━━━━━ The input

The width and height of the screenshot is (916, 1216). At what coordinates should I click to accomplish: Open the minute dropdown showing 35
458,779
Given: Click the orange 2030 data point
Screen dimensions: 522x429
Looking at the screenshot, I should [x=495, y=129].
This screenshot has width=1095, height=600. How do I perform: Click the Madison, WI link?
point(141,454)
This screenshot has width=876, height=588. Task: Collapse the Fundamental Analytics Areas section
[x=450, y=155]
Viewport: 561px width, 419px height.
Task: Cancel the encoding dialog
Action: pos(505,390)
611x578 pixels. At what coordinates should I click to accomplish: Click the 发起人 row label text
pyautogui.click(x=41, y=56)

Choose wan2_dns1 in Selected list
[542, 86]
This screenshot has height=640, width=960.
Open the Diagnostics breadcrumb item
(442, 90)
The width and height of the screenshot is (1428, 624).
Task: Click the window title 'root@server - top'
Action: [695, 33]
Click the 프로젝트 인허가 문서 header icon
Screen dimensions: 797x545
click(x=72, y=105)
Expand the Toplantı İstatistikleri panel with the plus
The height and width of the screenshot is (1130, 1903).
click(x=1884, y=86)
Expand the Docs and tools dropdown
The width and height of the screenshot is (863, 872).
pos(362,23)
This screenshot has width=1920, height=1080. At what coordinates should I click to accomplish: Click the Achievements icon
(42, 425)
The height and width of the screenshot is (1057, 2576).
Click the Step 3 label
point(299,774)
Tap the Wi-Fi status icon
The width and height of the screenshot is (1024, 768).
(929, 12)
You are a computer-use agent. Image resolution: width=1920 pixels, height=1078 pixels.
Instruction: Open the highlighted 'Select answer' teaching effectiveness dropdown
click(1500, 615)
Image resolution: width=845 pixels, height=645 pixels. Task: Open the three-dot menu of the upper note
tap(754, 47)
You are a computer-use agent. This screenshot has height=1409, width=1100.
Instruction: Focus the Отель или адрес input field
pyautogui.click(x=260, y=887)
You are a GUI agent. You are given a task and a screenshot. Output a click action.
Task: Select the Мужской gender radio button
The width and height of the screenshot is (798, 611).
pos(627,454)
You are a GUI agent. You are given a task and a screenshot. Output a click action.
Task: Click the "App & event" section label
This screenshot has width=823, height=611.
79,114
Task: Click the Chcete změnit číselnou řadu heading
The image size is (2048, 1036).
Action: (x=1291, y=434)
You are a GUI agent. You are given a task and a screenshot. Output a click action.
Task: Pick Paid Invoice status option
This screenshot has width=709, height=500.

━━━━━━━━━━

Copy out exactly the line that holds "The height and width of the screenshot is (1057, 2576)." and all remaining lines of the listing, both the first and the last included.

**Reply to the exercise**
The height and width of the screenshot is (1057, 2576).
Click the Step 3 label
point(299,774)
Tap the Wi-Fi status icon
The width and height of the screenshot is (1024, 768).
(929, 12)
You are a computer-use agent. Image resolution: width=1920 pixels, height=1078 pixels.
Instruction: Open the highlighted 'Select answer' teaching effectiveness dropdown
click(1500, 615)
Image resolution: width=845 pixels, height=645 pixels. Task: Open the three-dot menu of the upper note
tap(754, 47)
You are a computer-use agent. This screenshot has height=1409, width=1100.
Instruction: Focus the Отель или адрес input field
pyautogui.click(x=260, y=887)
You are a GUI agent. You are given a task and a screenshot. Output a click action.
Task: Select the Мужской gender radio button
The width and height of the screenshot is (798, 611).
pos(627,454)
You are a GUI agent. You are given a task and a screenshot. Output a click action.
Task: Click the "App & event" section label
This screenshot has width=823, height=611.
79,114
Task: Click the Chcete změnit číselnou řadu heading
The image size is (2048, 1036).
Action: (x=1291, y=434)
You are a GUI agent. You are given a task and a screenshot. Output a click action.
Task: Pick Paid Invoice status option
This screenshot has width=709, height=500.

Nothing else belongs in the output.